20:02 <bgtlover[mds]> chaos_princess: because people don't put brltty in initramfs for whatever reason, and when the system fails or we get dropped to a rescue shell, we have no idea of what happened, because the computer is silent, no speech. There is a plugin for dracut to add brltty, but I don't think any distro uses it

20:02 <chaos_princess> ok, so, then you have a solution to fix it?

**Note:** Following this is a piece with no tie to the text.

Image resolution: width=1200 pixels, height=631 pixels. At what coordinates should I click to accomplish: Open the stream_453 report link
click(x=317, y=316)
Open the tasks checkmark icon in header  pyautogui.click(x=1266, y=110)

20:03 <bgtlover[mds]> leio: actually, that's not very far off, there are messages in the odilia channel, someone in our community is implementing brltty, both client and server side, in rust

20:03 <chaos_princess> kexec is just the wrong tool for this specific job

20:03 <bgtlover[mds]> chaos_princess: what's that? I thought one gets from m1n1 directly to booting the kernel

20:04 <chaos_princess> no? it goes m1n1 -> u-boot -> grub or something -> kernel

20:05 <bgtlover[mds]> chaos_princess: I mean, does asahi use dracut? if so...yeah, enable that plugin for brltty, enable both speech and braille, it should be technically fixed. Next time I install fedora, I'll try that to see if it's possible, I never did anything that deep before

20:05 <bgtlover[mds]> s/brltty/brlapi/

20:06 <chaos_princess> FAR uses dracut, and i think altdistros are also "heavily encouraged" to use it

20:36 <jannau> brltty-dracut is available in fedora but does not seem to be installed by default

20:39 <bgtlover[mds]> exactly, and that's one of the issues. If that was there, many more of the weird failure conditions we could at least hear, so we know that's what's happening. Combined with the fact that pipewire now has support for running as a system component, we could recover our systems more or less the way y'all do, instead of needing the install media for almost everything

20:43 <bgtlover[mds]> I would like to never have to do any of that, for the gui to always come up, so then the silence between turning on the computer and getting speech at login would be very short, but sometimes horrible issues do happen, and we should know that they happened basically. If this stuff is done, I think that's better than what windows does, probably not better than macos by a long shot, but apple accessibility being what it is, being able to

20:43 <bgtlover[mds]> compare asahi to that is huge progress!